The main advantage of trading using opposite Taiwan Shin and Shin Hai positions is that it hedges away some unsystematic risk. Because of two separate transactions, even if Taiwan Shin position performs unexpectedly, Shin Hai can make up some of the losses. Pair trading also minimizes risk from directional movements in the market. For example, if an entire industry or sector drops because of unexpected headlines, the short position in Shin Hai will offset losses from the drop in Shin Hai's long position.
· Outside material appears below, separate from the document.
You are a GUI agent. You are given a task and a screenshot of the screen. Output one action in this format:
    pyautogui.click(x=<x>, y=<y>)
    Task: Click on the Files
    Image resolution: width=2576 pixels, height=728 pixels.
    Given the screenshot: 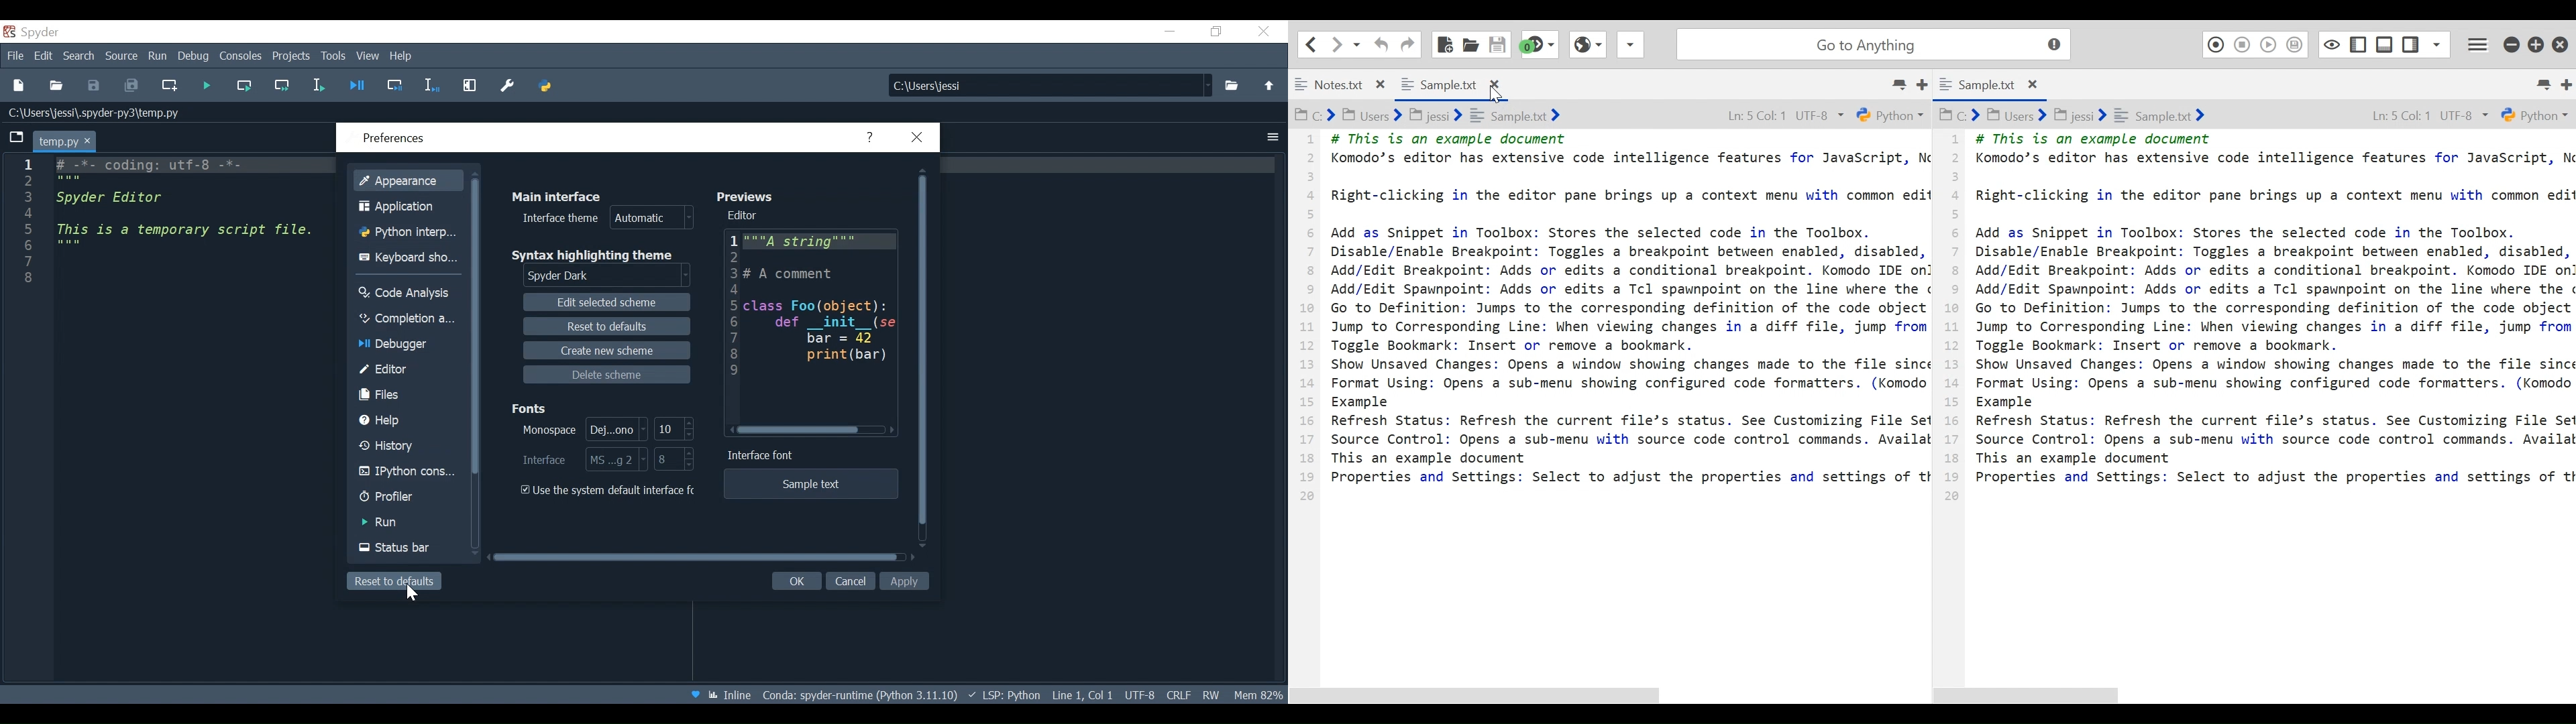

The idea behind Taiwan Shin Kong and Shin Hai Gas pairs trading is to make the combined position market-neutral, meaning the overall market's direction will not affect its win or loss (or potential downside or upside). This can be achieved by designing a pairs trade with two highly correlated stocks or equities that operate in a similar space or sector, making it possible to obtain profits through simple and relatively low-risk investment.
Check out your portfolio center.
Note that this page's information should be used as a complementary analysis to find the right mix of equity instruments to add to your existing portfolios or create a brand new portfolio. You can also try the Fundamental Analysis module to view fundamental data based on most recent published financial statements.